En todo caso, la profundización de problemas en la estructura económica posibilitan mayores cambios del sentido comúnLa suspensión o cierre de empresas por la crisis coyuntural está aumentando el desempleo, que ya estaba registrando cifras de más del 10%. Pequeñas y medianas empresas están resintiendo los efectos del autoislamiento de la «demanda» o de los toques de queda municipales y departamentales: sus mercancías se venden cada vez menos y sus locales están tendiendo a permanecer vacíos.

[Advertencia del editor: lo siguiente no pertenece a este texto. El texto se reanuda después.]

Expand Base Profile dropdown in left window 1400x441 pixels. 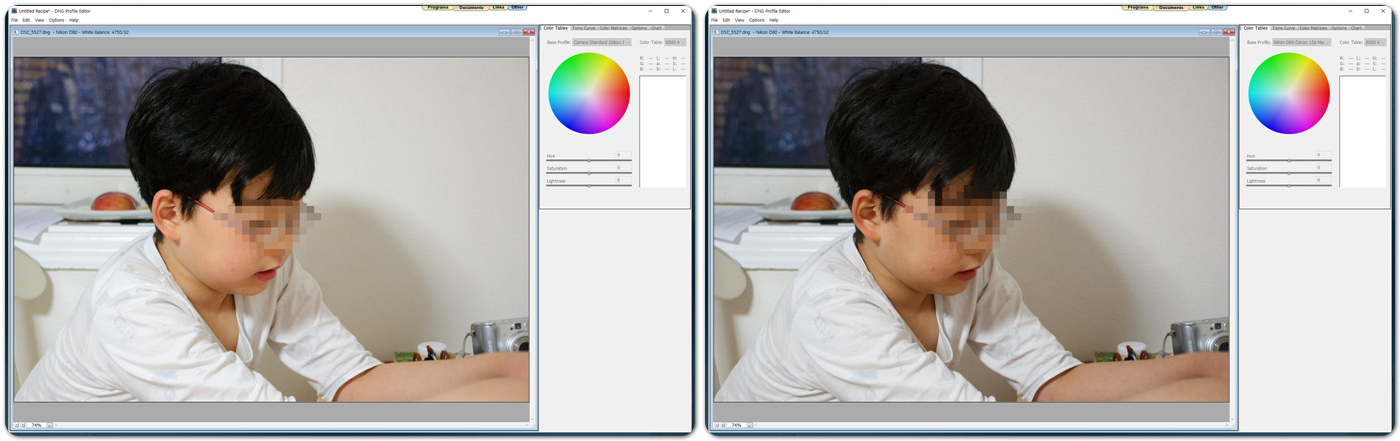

Los «expertos económicos» debaten si el Banco de la República debe subir la tasa de interés y priorizar el crecimiento económico, o mantener una tasa neutral para seguir controlando la inflación. Pero más allá de las discusiones técnicas sobre política monetaria, lo que hay que ver es a qué sector beneficiará las próximas políticas económicas, algo que no es tan complicado de determinar en una economía financiarizada y que favorece la acumulación de unas cuantas burguesías industriales y financieras nacionales y trasnacionales bajo la excusa del «interés general» de la economía.

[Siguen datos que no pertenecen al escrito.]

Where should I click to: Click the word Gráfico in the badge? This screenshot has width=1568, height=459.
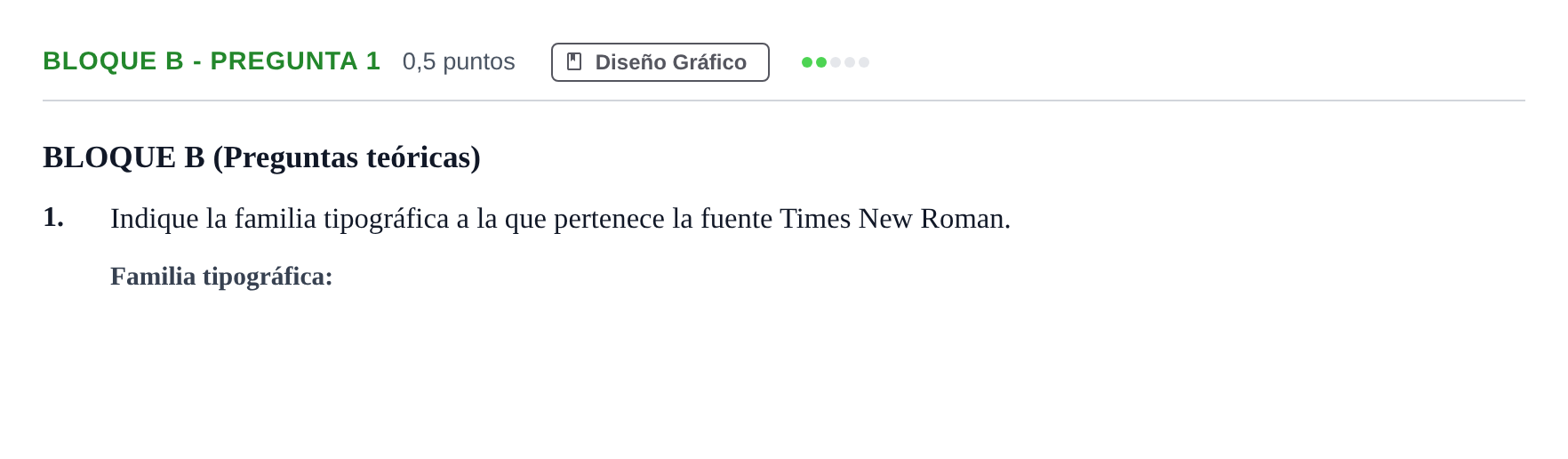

Así, el Estado, en su «autonomía relativa», tiene que intervenir como «junta administrativa» de los distintos intereses de la burguesía… ¡y salvar al capitalismo de la acumulación extensiva de los propios capitalistas! La función que Marx atribuía al Estado capitalista en el Manifiesto comunista sigue vigente. El director de Portafolio, Francisco Miranda Hamburguer, ha argüido en su nota editorial que es tiempo de activar las «bazucas fiscales», como en Estados Unidos, para «inundar de recursos y de liquidez las empresas, los hogares y los bancos para que soporten el impacto de no producir, no vender, no trabajar y no generar ingresos en la coyuntura», todo ello, claro, dentro de las «limitaciones presupuestales» de Colombia, pues somos una economía dependiente. Recuérdenlo. He ahí el meollo. De repente, los sueños del libre mercado generan monstruos.

Lo que hay es un caldo de cultivo de una gran crisis socioeconómica, pero también de nuevas protestas, ya se gesten durante o después de la pandemia, es decir, durante o después de la excepcionalidad constitucional y la suspensión de libertades liberales. Un nuevo escenario de lucha por el sentido común que pueda mitigar las tendencias autoritarias, xenofóbicas, racistas y ultranacionalistas, que igualmente pueden consolidarse para escapar de la crisis y reconfigurar la dominación y la hegemonía actual. Pues en esto hay que ser claros: con o sin coronavirus, el sistema-mundo ha sido el problema.

La incertidumbre generalizada sobre el futuro reina.